Famous musicians have also used the Golden Ratio because of its inexplicable appeal. In examining Beethoven's Fifth Symphony, for example, Derek Haylock "finds that the famous opening 'motto' appears not only in the first and last bars (bar 601 before the Coda) but also exactly at the golden mean point.

Other composers such as, Back, Mozart, and Bartok also incorporated the Fibonacci numbers and Golden Ratio into their works, either consciously or unconsciously. A report on Mozart's sonatas has revealed that they divide exactly at the golden section in almost all cases. The music that you heard as you entered the Garvin was Mozart's Piano Sonata no. 1 in C Major. The sonata-form movement was conceived in two parts: the Exposition in which the musical theme is introduced, and the Development and Recapitulation in which the theme is developed and revisited. In the piece you heard, the former consists of 38 measure while the later consists of 62 measure, which is the ratio of the golden ratio. The golden ratio is used to generate rhythmic changes or to develop a melody line. Bartok's 4th String Quartet Music for Strings, Percussion and Celesta is divided into sections of 55 and 34 bars. The 55 bar section is divided into 34 and 21 bars, these are further subdivided into Fibonacci numbers… Each division marks a change in atmosphere: the climax is situated at bar 55 of 89.

An octave of the chromatic scale has 13 notes. On a piano, 8 of these keys are white and 5 are black. The black keys of the pentatonic scale are grouped into sets of 2 and 3 keys.

Stadivari was aware of the golden section and used it to place the f-holes in his famous violins. Baginsky's method of constructing violins is also based on golden sections.

Musicians, painters, and architects all control their output, and therefore could incorporate the Golden Ratio consciously.

Nature, on the other hand, seems left to chance. It is most striking, then, that the Golden Ratio also appears in nature, where humans could not have forced mathematics. The golden ratio appears in nature from angel fish, to penguins and from ants to tigers, but the human body abounds with examples of the golden ratio. The DNA molecule is based on the Golden section measuring 34 angstroms long by 21 anstroms wide. The ideal blood pressure is 120/75 which is equal to the golden ratio.

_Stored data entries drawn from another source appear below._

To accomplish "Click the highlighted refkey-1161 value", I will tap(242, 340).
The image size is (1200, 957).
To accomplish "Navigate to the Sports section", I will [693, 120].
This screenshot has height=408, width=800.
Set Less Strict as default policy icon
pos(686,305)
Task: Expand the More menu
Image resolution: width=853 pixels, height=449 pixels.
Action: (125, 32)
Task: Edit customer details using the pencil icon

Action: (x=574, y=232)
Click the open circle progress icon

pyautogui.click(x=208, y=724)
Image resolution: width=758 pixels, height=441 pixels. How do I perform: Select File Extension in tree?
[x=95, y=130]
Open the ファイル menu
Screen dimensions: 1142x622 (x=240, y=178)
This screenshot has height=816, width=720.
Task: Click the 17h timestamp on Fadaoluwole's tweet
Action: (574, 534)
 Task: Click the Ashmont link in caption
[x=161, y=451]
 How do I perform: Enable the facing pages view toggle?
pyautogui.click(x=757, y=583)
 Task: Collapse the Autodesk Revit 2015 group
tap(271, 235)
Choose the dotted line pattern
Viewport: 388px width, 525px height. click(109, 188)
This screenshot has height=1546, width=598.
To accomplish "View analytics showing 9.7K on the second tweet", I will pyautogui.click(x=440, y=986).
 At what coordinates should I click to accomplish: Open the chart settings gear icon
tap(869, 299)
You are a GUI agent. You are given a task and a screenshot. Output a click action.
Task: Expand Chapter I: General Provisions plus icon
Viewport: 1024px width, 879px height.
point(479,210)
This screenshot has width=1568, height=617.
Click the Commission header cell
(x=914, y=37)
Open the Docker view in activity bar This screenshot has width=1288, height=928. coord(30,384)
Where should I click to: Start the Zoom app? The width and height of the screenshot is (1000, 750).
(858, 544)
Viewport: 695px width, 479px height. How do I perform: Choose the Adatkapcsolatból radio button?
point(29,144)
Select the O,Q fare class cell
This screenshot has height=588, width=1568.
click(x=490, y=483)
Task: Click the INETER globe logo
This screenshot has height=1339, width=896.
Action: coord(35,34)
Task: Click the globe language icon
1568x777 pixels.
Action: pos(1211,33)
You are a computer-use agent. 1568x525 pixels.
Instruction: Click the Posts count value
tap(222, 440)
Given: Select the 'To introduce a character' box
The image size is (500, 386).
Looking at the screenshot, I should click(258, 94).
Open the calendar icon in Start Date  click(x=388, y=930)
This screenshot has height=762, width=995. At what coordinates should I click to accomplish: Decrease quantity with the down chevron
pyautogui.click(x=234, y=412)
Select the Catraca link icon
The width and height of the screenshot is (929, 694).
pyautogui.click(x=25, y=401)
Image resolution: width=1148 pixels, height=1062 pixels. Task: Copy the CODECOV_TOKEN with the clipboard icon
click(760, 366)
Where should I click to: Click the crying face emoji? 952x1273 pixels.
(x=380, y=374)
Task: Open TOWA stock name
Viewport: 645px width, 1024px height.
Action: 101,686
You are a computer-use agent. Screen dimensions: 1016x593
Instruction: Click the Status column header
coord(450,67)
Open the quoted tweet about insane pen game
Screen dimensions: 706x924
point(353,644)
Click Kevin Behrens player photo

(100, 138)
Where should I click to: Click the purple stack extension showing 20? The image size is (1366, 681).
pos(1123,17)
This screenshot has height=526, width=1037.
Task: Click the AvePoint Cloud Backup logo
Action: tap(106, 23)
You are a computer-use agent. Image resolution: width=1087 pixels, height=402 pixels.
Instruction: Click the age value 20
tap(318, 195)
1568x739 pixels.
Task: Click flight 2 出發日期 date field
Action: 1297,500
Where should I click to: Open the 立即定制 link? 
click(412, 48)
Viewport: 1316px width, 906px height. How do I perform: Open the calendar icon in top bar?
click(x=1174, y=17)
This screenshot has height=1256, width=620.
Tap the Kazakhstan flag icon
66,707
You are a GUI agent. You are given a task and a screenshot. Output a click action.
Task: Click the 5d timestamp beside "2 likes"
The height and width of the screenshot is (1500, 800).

Each section of your index finger is in the proportion of the golden ratio.

Your hand creates a golden ratio in relation with your forearm. The distance from your finger to your shoulder and your finger to your elbow is in the proportion of the golden ratio.

The head forms a golden rectangle with the eyes at its midpoint. The ratio of the avereage width of a human mouth to a human nose is 1.61. Appropriately enough, this ratio is commonly used in facial reconstructive surgery when a sense of balance is desired.

Our smile. The front two incisor teeth form a golden rectangle.

We could go on for a good while but I will share with you my favorite golden ratio. If I measure the distance from the ground to my belly button it's 45.5 inches. If I multiply this value by phi or approximately 1.61 I get my height of 74 inches.

Another art form would be in literature, well almost literature, the limerick. Most limericks aspire to rhythm or pattern of unstressed (u) and stressed (S) syllables. The combination of uS and uuS are called metrical feet. I have composed an original limerick for you today and we'll analyze it.

I hope you have enjoyed this most amazing and elegant number with me.

I opened with Donald Duck in Mathmagicland because it was what I have always tried to do in my 35 years of teaching. What I have always tried to do is teach a little math and have a little fun. So, we come to an end and I do hope you have learned a little bit of math and had a little bit of fun. I did. I had a lot of fun. This is what I like to do and today I sure had a good time doing it. I thank you all so much for coming and sharing this most precious day with me.